News

Will This Year Be The Worst El Niño Yet?

by Chris Tognotti

There could be a blast from the past coming this winter (and no, we're not talking about the potential/probable return of Jon Snow to Game of Thrones). We haven't had a really pronounced El Niño season for a while, but according to authorities (including the National Weather Service's Climate Prediction Center), that might be due for a change. We're in for a bad El Niño in 2015, and experts fear it could be one of the worst on record.

If you lived through the late 1990s, surely El Niño is burned into your memory. That was more or less the first time the climate phenomenon really exploded into the public consciousness. You had relentless storms, egregiously overplayed late-night talk show jokes, and even a really bad comedy single by the guy who recorded "Grandma Got Run Over By A Reindeer." California residents remember the situation all too well. As The Los Angeles Times details, that record-setting storm season killed 17 residents of the Golden State and caused more than $500 million in property damage. Simply put, it was a mess, also contributing to droughts in other parts of the world, and now it's feared that 2015 could even eclipse that staggering benchmark.

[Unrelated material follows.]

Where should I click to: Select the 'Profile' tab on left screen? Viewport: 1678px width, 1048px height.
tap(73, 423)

For the uninitiated, El Niño refers to an unusual warming of surface water temperature in the Pacific. It stretches like a band, from the northern coast of South America out eastward into the ocean, and the warming causes dramatic changes in air pressure. It has the potential to produce aberrant climates in far-reaching parts of the globe. Australia, in particular, is affected by El Niño in entirely different ways than how it impacts America's West Coast. The country is prone to decreased rainfall, warmer temperatures, and heightened risk of wildfires. Indonesia, as well, is already suffering from severe drought conditions brought on by this current El Niño pattern.

Over the past 45 years, as Mashable details, three El Niño seasons have stood out as the worst, most adversely affecting human life. The biggest one was that infamous '97-'98 season, followed by a particularly nasty one in '82-'82 and one in '72-'73. The former two had an enormous impact, although notably, it wasn't until that late-'90s surge that the name really took off — as the Washington Post notes, coverage of the '82-'83 El Niño didn't even identify it as such, owing to a less-comprehensive understanding of the phenomenon.

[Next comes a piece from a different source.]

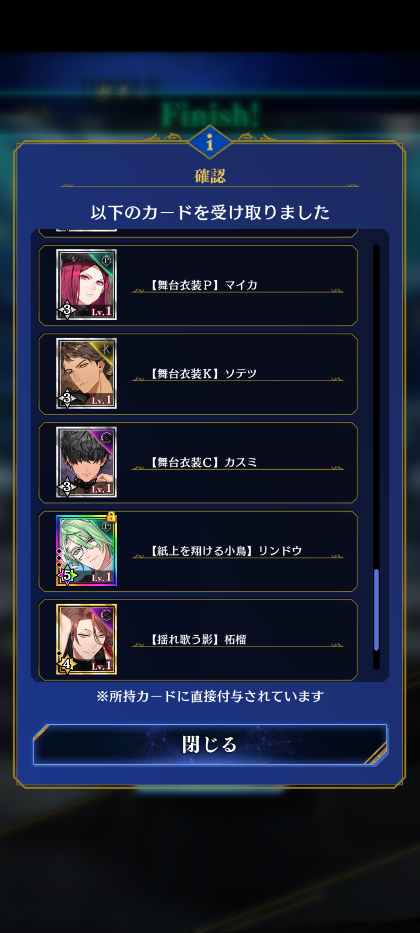Image resolution: width=420 pixels, height=933 pixels.
Task: Click the P attribute icon on マイカ card
Action: pyautogui.click(x=107, y=260)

If you're looking for good news out of this, however, there is one potentially positive aspect: California needs some rainfall and badly, too. For the last four years, the state's been locked in the worst drought in its recorded history, forcing water-use restrictions on the citizenry and contributing to a recent scourge of wildfires.

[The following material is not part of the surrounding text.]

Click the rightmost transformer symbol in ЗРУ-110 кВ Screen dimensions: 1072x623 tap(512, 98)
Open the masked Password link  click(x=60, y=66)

While it's not yet clear whether El Niño months will offset those years of drought — and there are other concerns that go along with it, like whether California's dams can accommodate the coming deluge — a wet winter is in every sense what Californians have been hoping for. It'd obviously be better if it wasn't coming in quite such a worrying, potentially destructive form, but assuming the state's public safety infrastructure is able to keep things reasonably stable, you could see some residents pleased with the downpours to come.